## WORK INSTRUCTIONS
Your response should consist of the full data, set down exactly.

## INFORMATION PROVIDED
____

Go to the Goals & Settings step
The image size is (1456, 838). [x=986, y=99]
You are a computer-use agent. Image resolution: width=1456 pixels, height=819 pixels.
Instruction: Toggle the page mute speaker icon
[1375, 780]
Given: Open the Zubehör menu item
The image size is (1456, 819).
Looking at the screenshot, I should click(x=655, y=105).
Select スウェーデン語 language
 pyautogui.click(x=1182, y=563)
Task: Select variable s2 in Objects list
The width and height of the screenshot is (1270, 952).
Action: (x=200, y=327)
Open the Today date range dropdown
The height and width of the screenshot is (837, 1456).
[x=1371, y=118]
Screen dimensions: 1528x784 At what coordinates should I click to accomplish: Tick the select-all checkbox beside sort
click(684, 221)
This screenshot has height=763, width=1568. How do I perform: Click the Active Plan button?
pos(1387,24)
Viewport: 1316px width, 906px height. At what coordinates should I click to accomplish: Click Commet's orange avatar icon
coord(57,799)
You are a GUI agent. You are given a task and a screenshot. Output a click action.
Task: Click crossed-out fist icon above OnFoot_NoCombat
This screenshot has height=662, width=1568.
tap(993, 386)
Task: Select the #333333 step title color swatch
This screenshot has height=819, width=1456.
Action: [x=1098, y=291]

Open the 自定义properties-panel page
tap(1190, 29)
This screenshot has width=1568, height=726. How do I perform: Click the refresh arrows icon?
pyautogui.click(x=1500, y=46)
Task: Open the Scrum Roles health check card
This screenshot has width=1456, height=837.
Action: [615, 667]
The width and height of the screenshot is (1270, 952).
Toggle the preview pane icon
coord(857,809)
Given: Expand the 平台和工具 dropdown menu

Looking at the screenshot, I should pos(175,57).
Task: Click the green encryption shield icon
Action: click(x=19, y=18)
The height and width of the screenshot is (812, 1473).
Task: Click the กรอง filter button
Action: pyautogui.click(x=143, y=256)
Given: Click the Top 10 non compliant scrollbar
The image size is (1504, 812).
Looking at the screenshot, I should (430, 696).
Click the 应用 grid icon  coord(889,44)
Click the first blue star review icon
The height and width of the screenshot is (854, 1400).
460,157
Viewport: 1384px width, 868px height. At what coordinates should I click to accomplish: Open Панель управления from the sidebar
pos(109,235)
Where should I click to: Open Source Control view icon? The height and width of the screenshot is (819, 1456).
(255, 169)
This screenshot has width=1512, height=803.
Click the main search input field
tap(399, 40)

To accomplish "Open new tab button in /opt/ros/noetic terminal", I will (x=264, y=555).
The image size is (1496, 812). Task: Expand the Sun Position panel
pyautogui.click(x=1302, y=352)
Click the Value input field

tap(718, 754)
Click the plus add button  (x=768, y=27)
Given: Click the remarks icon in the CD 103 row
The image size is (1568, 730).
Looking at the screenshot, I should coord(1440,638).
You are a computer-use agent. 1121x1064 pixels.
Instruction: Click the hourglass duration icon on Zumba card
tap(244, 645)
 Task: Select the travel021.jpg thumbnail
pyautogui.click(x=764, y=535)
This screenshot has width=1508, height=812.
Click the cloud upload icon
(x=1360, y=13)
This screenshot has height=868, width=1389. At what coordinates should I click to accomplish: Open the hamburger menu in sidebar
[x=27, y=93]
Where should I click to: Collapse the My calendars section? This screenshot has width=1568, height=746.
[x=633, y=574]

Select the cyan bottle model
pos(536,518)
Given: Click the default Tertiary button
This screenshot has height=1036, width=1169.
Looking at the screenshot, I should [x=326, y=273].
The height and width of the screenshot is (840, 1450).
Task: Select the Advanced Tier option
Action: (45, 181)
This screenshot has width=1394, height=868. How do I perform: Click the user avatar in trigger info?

____

## SOLUTION FOR THIS EXERCISE
Go to the Goals & Settings step
The image size is (1456, 838). [x=986, y=99]
You are a computer-use agent. Image resolution: width=1456 pixels, height=819 pixels.
Instruction: Toggle the page mute speaker icon
[1375, 780]
Given: Open the Zubehör menu item
The image size is (1456, 819).
Looking at the screenshot, I should click(x=655, y=105).
Select スウェーデン語 language
 pyautogui.click(x=1182, y=563)
Task: Select variable s2 in Objects list
The width and height of the screenshot is (1270, 952).
Action: (x=200, y=327)
Open the Today date range dropdown
The height and width of the screenshot is (837, 1456).
[x=1371, y=118]
Screen dimensions: 1528x784 At what coordinates should I click to accomplish: Tick the select-all checkbox beside sort
click(684, 221)
This screenshot has height=763, width=1568. How do I perform: Click the Active Plan button?
pos(1387,24)
Viewport: 1316px width, 906px height. At what coordinates should I click to accomplish: Click Commet's orange avatar icon
coord(57,799)
You are a GUI agent. You are given a task and a screenshot. Output a click action.
Task: Click crossed-out fist icon above OnFoot_NoCombat
This screenshot has height=662, width=1568.
tap(993, 386)
Task: Select the #333333 step title color swatch
This screenshot has height=819, width=1456.
Action: [x=1098, y=291]

Open the 自定义properties-panel page
tap(1190, 29)
This screenshot has width=1568, height=726. How do I perform: Click the refresh arrows icon?
pyautogui.click(x=1500, y=46)
Task: Open the Scrum Roles health check card
This screenshot has width=1456, height=837.
Action: [615, 667]
The width and height of the screenshot is (1270, 952).
Toggle the preview pane icon
coord(857,809)
Given: Expand the 平台和工具 dropdown menu

Looking at the screenshot, I should pos(175,57).
Task: Click the green encryption shield icon
Action: click(x=19, y=18)
The height and width of the screenshot is (812, 1473).
Task: Click the กรอง filter button
Action: pyautogui.click(x=143, y=256)
Given: Click the Top 10 non compliant scrollbar
The image size is (1504, 812).
Looking at the screenshot, I should (430, 696).
Click the 应用 grid icon  coord(889,44)
Click the first blue star review icon
The height and width of the screenshot is (854, 1400).
460,157
Viewport: 1384px width, 868px height. At what coordinates should I click to accomplish: Open Панель управления from the sidebar
pos(109,235)
Where should I click to: Open Source Control view icon? The height and width of the screenshot is (819, 1456).
(255, 169)
This screenshot has width=1512, height=803.
Click the main search input field
tap(399, 40)

To accomplish "Open new tab button in /opt/ros/noetic terminal", I will (x=264, y=555).
The image size is (1496, 812). Task: Expand the Sun Position panel
pyautogui.click(x=1302, y=352)
Click the Value input field

tap(718, 754)
Click the plus add button  (x=768, y=27)
Given: Click the remarks icon in the CD 103 row
The image size is (1568, 730).
Looking at the screenshot, I should coord(1440,638).
You are a computer-use agent. 1121x1064 pixels.
Instruction: Click the hourglass duration icon on Zumba card
tap(244, 645)
 Task: Select the travel021.jpg thumbnail
pyautogui.click(x=764, y=535)
This screenshot has width=1508, height=812.
Click the cloud upload icon
(x=1360, y=13)
This screenshot has height=868, width=1389. At what coordinates should I click to accomplish: Open the hamburger menu in sidebar
[x=27, y=93]
Where should I click to: Collapse the My calendars section? This screenshot has width=1568, height=746.
[x=633, y=574]

Select the cyan bottle model
pos(536,518)
Given: Click the default Tertiary button
This screenshot has height=1036, width=1169.
Looking at the screenshot, I should [x=326, y=273].
The height and width of the screenshot is (840, 1450).
Task: Select the Advanced Tier option
Action: (45, 181)
This screenshot has width=1394, height=868. How do I perform: Click the user avatar in trigger info?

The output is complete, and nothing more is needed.